Start of STORED DATA

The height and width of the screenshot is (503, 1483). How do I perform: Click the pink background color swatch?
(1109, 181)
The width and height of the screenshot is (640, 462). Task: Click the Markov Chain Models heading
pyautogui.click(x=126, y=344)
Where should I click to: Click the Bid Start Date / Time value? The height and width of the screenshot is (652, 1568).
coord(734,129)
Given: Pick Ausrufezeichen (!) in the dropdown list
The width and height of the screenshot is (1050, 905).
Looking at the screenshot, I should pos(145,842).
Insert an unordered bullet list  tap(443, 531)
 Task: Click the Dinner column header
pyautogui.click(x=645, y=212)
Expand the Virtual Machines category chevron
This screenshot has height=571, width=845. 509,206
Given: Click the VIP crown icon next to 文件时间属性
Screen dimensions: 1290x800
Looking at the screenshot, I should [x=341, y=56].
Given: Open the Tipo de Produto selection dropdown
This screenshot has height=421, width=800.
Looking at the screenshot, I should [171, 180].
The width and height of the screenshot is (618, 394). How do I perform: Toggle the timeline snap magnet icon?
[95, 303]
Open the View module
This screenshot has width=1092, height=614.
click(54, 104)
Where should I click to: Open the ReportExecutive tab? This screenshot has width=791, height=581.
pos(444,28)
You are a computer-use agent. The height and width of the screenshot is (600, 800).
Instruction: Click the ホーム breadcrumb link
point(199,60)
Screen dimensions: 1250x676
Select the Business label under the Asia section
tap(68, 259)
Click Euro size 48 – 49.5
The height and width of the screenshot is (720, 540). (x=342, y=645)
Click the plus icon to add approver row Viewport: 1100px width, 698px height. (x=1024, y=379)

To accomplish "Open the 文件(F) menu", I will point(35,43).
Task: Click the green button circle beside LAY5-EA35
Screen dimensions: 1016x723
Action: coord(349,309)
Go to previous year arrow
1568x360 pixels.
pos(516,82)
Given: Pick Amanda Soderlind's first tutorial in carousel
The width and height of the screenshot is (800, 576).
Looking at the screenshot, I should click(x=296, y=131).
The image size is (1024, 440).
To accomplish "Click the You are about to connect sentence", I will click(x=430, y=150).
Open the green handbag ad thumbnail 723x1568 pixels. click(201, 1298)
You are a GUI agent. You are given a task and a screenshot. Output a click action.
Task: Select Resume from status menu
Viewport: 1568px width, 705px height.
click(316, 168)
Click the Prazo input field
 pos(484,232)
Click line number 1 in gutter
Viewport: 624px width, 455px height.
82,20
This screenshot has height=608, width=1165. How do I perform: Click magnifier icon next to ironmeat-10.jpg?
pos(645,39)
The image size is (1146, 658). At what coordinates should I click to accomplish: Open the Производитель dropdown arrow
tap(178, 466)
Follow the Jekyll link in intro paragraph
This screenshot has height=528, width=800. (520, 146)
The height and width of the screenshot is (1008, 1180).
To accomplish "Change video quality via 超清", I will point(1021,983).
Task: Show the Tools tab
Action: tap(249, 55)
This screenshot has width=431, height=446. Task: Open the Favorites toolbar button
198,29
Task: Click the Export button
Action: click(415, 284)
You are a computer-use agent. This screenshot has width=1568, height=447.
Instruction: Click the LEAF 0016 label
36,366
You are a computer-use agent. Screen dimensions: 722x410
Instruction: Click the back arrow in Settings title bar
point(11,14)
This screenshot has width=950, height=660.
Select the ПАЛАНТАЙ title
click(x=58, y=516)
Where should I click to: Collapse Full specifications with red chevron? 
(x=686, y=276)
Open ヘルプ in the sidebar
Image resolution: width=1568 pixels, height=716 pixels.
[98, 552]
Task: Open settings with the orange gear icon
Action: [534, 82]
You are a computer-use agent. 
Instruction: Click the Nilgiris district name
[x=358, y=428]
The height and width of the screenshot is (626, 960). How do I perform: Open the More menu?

End of STORED DATA

WORK ORDER —
Look through the lines above and collect those with the word "Pick".

EXPECTED ANSWER —
Given: Pick Ausrufezeichen (!) in the dropdown list
Given: Pick Amanda Soderlind's first tutorial in carousel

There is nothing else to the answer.